« L’Arbre aux hérons et son financement dévoilés le 9 juillet », titrait Ouest-France à l’issue du conseil de Nantes Métropole, mardi dernier. C’est sans doute un peu optimiste. Johanna Rolland a seulement annoncé qu’elle proposerait le 9 juillet la création d’un « groupe de travail transpartisan » pour débattre du sujet.
Johanna Rolland est à bonne école. Clemenceau disait : « Si vous voulez enterrer un problème, créez une commission ». Le « groupe de travail transpartisan »suffira-t-il à enterrer ce problème censé planer à 40 mètres d’altitude ? Pas sûr, mais il peut repousser une fois de plus les échéances. C’est reparti pour un tour de héron virtuel.

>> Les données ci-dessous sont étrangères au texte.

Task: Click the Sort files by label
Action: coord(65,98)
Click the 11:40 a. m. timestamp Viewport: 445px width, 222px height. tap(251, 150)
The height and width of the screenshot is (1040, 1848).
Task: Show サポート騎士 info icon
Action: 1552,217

Un de plus ! « En multipliant les délibérations qui évoquent le sujet sans jamais l’aborder totalement, sans débat transparent, on pourrait croire que ce projet est fait, là, ça y est, déjà, sans concertation, sans visibilité financière, sans études techniques, sans échanges politiques », venait de gronder l’écolo Mahel Coppey en séance du Conseil. En vérité, de petits bouts du projet sont déjà faits, « là, ça y est », toujours censés « valider sa faisabilité » mais sans valider grand chose. Tout en dépensant beaucoup. Dès leur ouverture voici tout juste quatorze ans, les Nefs de l’île de Nantes étaient flanquées d’une « branche prototype ». Elle est toujours là. Elle devait servir à « valider » la possibilité d’y fixer des plantes en pot. Yes we can! (So what?)

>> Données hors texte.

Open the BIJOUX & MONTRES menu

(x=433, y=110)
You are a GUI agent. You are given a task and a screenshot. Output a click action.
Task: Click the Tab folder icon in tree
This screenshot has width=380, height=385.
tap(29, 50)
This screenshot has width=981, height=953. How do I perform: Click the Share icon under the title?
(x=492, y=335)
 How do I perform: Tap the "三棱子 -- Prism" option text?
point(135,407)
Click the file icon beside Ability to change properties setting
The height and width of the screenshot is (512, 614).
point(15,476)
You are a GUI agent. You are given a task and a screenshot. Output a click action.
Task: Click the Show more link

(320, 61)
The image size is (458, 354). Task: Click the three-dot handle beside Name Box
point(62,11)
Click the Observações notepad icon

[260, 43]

Les comptes poussifs du Fonds de dotation
Des questions gênantes devraient être posées le 9 juillet – si les maires de la Métropole montrent un peu de liberté d’esprit. Le 29 juin en effet, le Fonds de dotation Arbre aux hérons et jardin extraordinaire a publié ses comptes 2020 au Journal officiel.
Conformément à la loi ? Pas tout à fait : celle-ci exige des comptes certifiés par un commissaire aux comptes. Le Fonds s’est contenté d’une présentation établie par son expert-comptable. La nuance est importante. On se souvient que l’affaire de détournements qui secoue La Folle Journée a été découverte quand un commissaire aux comptes a refusé de certifier les comptes de l’association para-municipale Espace Simone de Beauvoir. Le rapport du commissaire aux comptes doit donner des précision sur l’activité du Fonds. La présentations de l’expert-comptable est plus sommaire. Mais, entre les lignes, elle raconte déjà des choses désagréables.

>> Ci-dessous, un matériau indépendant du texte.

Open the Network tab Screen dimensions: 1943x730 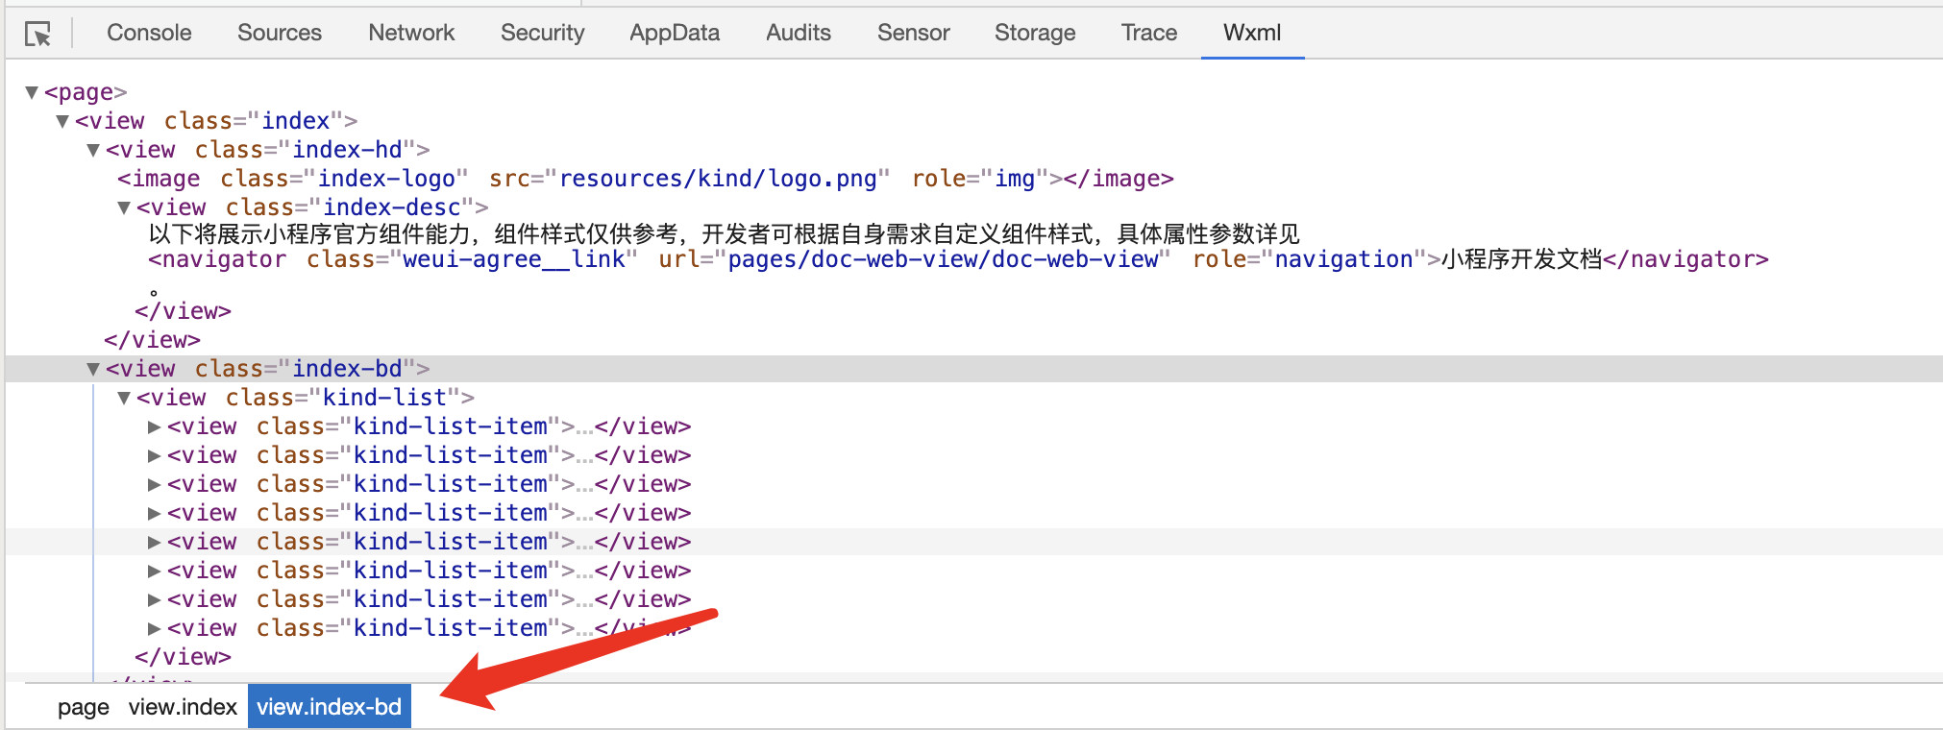click(411, 33)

À la création du Fonds de dotation de l’Arbre aux Hérons, Johanna Rolland déclarait, le 8 février 2017, que l’Arbre ouvrirait ses branches au public « au début du prochain mandat, en 2021-2022 ». Au 31 décembre 2020, le chantier aurait donc dû être bien avancé. Et le Fonds aurait dû avoir accompli l’essentiel de sa mission : récolter auprès de donateurs privés un tiers du coût de la construction, alors évalué à 35 millions d’euros*. Où en est-il ? Ses comptes 2019, on s’en souvient, étaient alarmants. Karine Daniel, directrice du Fonds et ancienne députée socialiste, a-t-elle réussi à redresser la situation en 2020 ? Non.
Très loin du compte
C’en est même étonnant. Au cours de l’année 2020, le Fonds a annoncé sur son site web avoir convaincu une vingtaine de nouveaux mécènes. Intermarché aurait signé dans la catégorie « Héron impérial », qui suppose un ticket d’entrée minimum de 500.000 euros. Bati-Nantes, Charier, Idea et Cetih, en catégorie « Héron Goliath », se seraient engagés pour un minimum de 200.000 euros chacun. Si l’on ajoute à cela neuf « Grands hérons » à 50.000 euros minimum et cinq « Hérons cendrés » à 5.000 euros, Le Fonds aurait ainsi dû palper au moins 1.775.000 euros dans l’année.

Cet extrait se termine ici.